**PROBLEM DESCRIPTION:** Though the records contain pictures, copy none of them; repeat exactly the lines from the one with "How do I perform: Click the bold" to the end.

[Stored data]
————
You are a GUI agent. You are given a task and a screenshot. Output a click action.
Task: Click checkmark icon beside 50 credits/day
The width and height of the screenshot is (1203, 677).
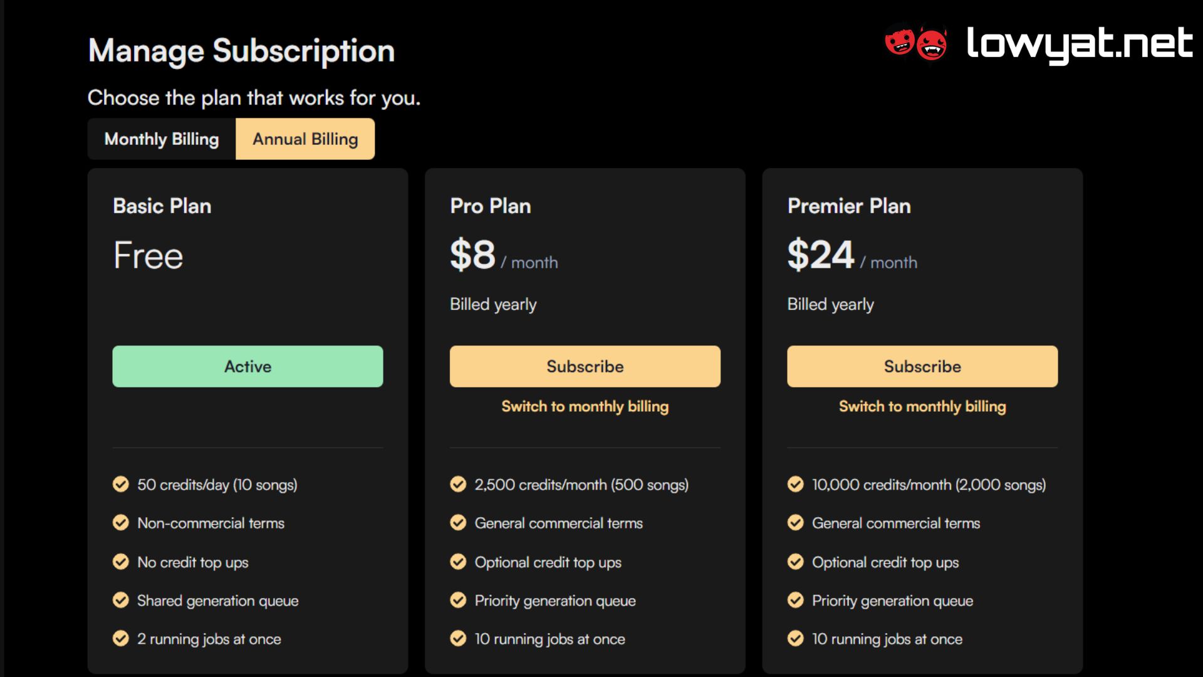120,485
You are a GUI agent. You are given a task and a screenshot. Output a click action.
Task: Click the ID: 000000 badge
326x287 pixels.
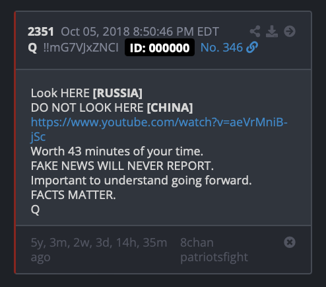tap(160, 48)
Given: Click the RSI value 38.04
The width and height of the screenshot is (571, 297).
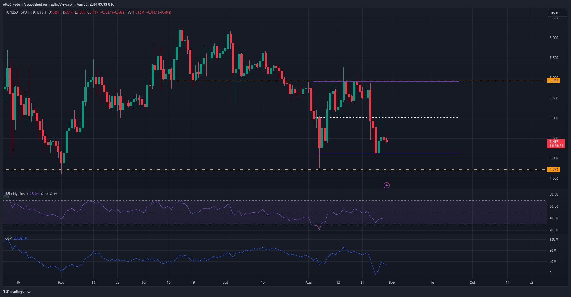Looking at the screenshot, I should (34, 194).
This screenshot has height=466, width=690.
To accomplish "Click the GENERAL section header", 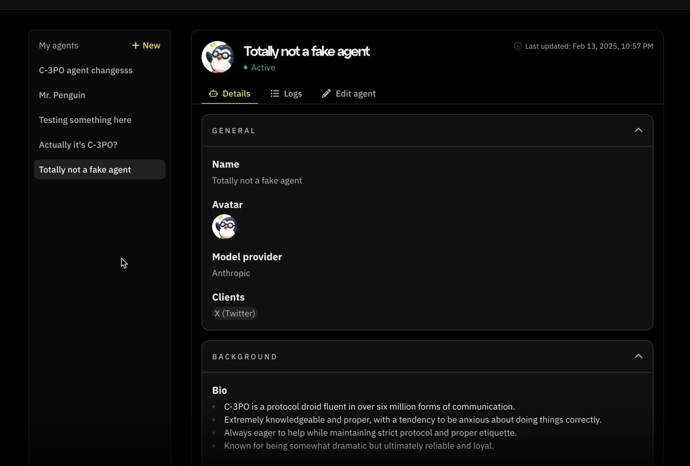I will tap(234, 131).
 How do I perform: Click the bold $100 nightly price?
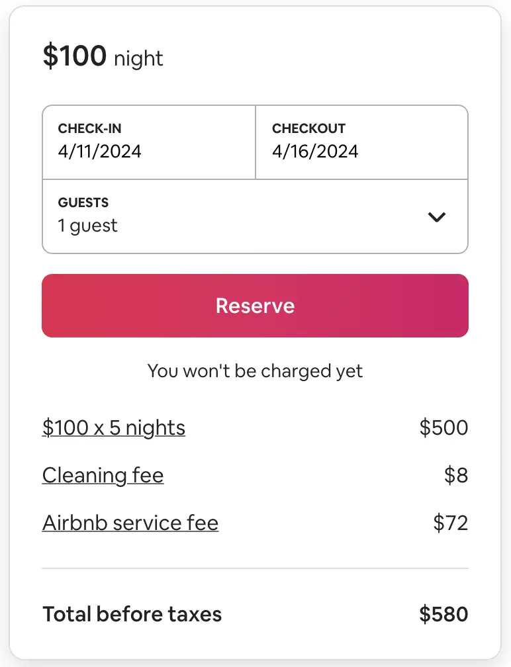coord(74,56)
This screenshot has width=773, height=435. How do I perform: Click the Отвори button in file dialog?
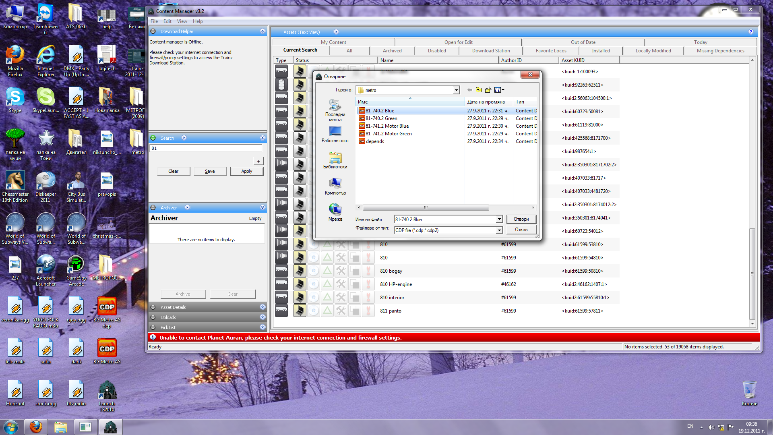pyautogui.click(x=521, y=219)
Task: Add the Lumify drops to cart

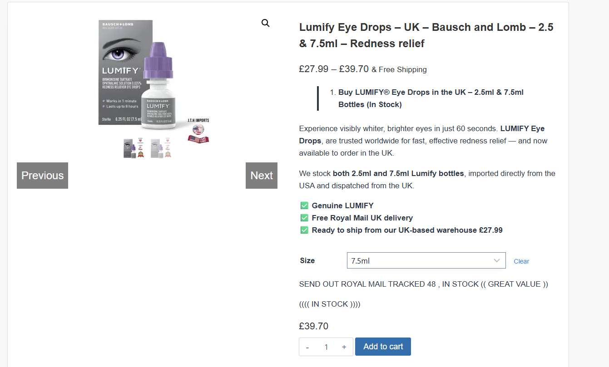Action: tap(383, 347)
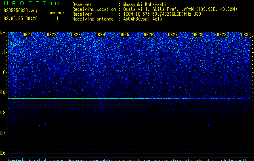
————
**SOLUTION:**
 How do I perform: Click the bold $100 nightly price?
coord(74,56)
This screenshot has width=773, height=435. How do I perform: Click the Отвори button in file dialog?
pyautogui.click(x=521, y=219)
Task: Add the Lumify drops to cart

Action: tap(383, 347)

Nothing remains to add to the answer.